Taguchi T, McGhee J R, Coffman R L, Beagley K W, Eldridge J H, Takatsu K, Kiyono H
Department of Oral Biology, University of Alabama, Birmingham 35294.
J Immunol Methods. 1990 Mar 27;128(1):65-73. doi: 10.1016/0022-1759(90)90464-7.

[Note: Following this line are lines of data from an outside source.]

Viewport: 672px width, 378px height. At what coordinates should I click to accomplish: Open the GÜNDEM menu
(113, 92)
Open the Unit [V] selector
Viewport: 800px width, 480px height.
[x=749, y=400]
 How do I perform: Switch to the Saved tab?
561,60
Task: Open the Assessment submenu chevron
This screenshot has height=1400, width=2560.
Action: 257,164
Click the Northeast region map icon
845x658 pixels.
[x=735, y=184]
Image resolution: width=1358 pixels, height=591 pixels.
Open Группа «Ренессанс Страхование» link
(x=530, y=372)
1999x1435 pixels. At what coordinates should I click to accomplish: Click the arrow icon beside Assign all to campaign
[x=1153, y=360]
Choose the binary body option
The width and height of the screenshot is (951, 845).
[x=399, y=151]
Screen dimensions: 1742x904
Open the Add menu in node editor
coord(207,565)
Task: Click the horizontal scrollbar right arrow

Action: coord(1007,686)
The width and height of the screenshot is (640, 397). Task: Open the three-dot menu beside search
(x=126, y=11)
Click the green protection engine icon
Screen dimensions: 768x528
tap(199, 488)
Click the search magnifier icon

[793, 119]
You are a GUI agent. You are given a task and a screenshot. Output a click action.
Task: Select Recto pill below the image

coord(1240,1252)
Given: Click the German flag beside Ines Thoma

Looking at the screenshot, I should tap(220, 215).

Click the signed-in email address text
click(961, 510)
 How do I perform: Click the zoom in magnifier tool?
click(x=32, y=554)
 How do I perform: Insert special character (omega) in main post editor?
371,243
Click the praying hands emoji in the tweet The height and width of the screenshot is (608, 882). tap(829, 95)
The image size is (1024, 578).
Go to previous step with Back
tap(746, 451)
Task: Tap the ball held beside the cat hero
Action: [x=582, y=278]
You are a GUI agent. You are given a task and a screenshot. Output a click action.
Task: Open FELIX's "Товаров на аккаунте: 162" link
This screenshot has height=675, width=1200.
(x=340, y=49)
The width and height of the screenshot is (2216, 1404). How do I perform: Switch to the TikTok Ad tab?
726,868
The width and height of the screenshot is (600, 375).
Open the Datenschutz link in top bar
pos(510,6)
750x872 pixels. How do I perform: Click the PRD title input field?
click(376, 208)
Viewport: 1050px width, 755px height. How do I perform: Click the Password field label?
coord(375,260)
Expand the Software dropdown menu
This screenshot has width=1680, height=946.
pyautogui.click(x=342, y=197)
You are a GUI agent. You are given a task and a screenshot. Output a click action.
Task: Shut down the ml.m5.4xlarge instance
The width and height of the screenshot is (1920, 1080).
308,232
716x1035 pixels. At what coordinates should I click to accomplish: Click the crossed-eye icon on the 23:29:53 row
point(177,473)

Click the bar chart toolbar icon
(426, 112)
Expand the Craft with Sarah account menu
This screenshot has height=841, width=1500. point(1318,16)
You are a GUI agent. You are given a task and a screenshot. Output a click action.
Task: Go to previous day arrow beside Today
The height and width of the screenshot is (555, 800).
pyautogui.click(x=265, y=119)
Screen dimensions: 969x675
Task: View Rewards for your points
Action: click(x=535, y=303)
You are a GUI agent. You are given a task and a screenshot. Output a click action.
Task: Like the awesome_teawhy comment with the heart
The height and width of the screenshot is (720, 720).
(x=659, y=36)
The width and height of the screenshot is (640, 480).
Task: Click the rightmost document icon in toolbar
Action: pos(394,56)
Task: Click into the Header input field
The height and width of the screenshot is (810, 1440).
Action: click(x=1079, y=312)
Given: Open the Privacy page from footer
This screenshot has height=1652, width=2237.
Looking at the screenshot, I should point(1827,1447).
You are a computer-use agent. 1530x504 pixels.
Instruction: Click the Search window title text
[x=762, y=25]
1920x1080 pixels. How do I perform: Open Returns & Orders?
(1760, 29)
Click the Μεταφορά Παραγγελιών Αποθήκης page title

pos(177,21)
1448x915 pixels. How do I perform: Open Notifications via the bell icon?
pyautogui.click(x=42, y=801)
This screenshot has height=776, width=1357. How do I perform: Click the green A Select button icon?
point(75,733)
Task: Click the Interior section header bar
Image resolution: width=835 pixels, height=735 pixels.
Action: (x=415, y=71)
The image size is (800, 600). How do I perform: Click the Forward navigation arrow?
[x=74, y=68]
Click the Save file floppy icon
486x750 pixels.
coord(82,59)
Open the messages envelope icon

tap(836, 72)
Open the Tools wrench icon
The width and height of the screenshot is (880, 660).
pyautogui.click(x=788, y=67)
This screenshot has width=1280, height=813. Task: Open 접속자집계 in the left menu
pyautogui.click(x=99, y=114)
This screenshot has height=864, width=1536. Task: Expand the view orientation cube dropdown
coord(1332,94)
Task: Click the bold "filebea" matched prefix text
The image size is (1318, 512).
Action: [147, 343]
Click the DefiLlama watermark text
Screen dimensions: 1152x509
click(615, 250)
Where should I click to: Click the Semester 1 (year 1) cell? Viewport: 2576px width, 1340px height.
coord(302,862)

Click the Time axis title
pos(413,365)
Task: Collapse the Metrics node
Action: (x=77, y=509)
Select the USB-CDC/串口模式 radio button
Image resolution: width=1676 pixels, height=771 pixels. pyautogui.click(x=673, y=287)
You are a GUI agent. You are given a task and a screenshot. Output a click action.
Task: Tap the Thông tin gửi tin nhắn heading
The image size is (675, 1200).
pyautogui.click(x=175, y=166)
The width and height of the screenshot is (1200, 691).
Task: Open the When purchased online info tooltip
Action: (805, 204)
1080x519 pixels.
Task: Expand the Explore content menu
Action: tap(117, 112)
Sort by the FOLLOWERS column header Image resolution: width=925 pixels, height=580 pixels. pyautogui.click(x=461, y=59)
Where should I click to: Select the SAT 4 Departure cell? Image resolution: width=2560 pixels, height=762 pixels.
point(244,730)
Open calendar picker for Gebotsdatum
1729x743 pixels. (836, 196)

Although several sensitive and specific assays have been developed to quantify murine cytokines, these assays do not allow individual cells to be correlated with the specific cytokines they produce. The purpose of this study was to develop a sensitive and reproducible method for the detection of individual T cells which secrete either interferon-gamma (IFN-gamma) or interleukin-5 (IL-5). We have used an adaptation of the enzyme-linked immunospot (ELISPOT) assay in which monoclonal antibodies to IFN-gamma (R4-6A2) and to IL-5 (TRFK-5) were used to coat 96-well plates with a nitrocellulose base. Mouse splenic T cells, either nonstimulated or activated with concanavalin A (ConA) or phytohemagglutinin (PHA), were cultured in individual wells. Following incubation, the cells were removed, and the bound cytokines probed with either biotinylated mAb anti-IFN-gamma (XMG 1.2) or anti-IL-5 (TRFK-4) followed by avidin-peroxidase. The spots which developed with 3-amino-9-ethylcarbazole were discrete and enumerated with a dissecting microscope. Although unstimulated splenic T cells contained low numbers of cytokine-specific spot-forming cells (SFC), 24-72 h activation with mitogen was required to induce significant numbers of cytokine producing cells. When mitogen-stimulated splenic CD4+ T cells were assessed, approximately equal numbers of IFN-gamma and IL-5 SFC were seen. Approximately 20-30% of all mitogen-activated splenic T cells produced at least one of these two cytokines. Pre-incubation of biotinylated anti-IFN-gamma with recombinant IFN-gamma (rIFN-gamma) or anti-IL-5 mAbs with rIL-5 completely inhibited cytokine-specific SFC. Further, use of nonrelevant antibodies did not result in spot formation, and treatment of mitogen-activated T cells with cycloheximide inhibited both IFN-gamma- and IL-5-specific SFC. A sensitive method has been developed which allows detection of individual T cells that produce either IFN-gamm or IL-5, and should be useful for detection of cytokine secretion at the single cell level.
尽管已经开发出几种灵敏且特异的检测方法来定量小鼠细胞因子,但这些检测方法无法将单个细胞与其产生的特定细胞因子相关联。本研究的目的是开发一种灵敏且可重复的方法,用于检测分泌干扰素-γ(IFN-γ)或白细胞介素-5(IL-5)的单个T细胞。我们采用了酶联免疫斑点(ELISPOT)检测法的一种改良方法,其中用抗IFN-γ(R4-6A2)和抗IL-5(TRFK-5)的单克隆抗体包被带有硝酸纤维素基质的96孔板。将未刺激的或用刀豆球蛋白A(ConA)或植物血凝素(PHA)激活的小鼠脾T细胞培养在各个孔中。孵育后,去除细胞,并用生物素化的抗IFN-γ单克隆抗体(XMG 1.2)或抗IL-5单克隆抗体(TRFK-4)探测结合的细胞因子,随后用抗生物素蛋白-过氧化物酶处理。用3-氨基-9-乙基咔唑显色的斑点清晰可辨,并用解剖显微镜计数。尽管未刺激的脾T细胞中细胞因子特异性斑点形成细胞(SFC)数量较少,但需要用丝裂原激活24 - 72小时才能诱导出大量产生细胞因子的细胞。当评估丝裂原刺激的脾CD4 + T细胞时,观察到IFN-γ和IL-5 SFC的数量大致相等。所有丝裂原激活的脾T细胞中约20 - 30%产生这两种细胞因子中的至少一种。用重组IFN-γ(rIFN-γ)预孵育生物素化的抗IFN-γ或用rIL-5预孵育抗IL-5单克隆抗体可完全抑制细胞因子特异性SFC。此外,使用无关抗体不会导致斑点形成,用放线菌酮处理丝裂原激活的T细胞可抑制IFN-γ和IL-5特异性SFC。已经开发出一种灵敏的方法,可用于检测产生IFN-γ或IL-5的单个T细胞,并且应该有助于在单细胞水平检测细胞因子分泌。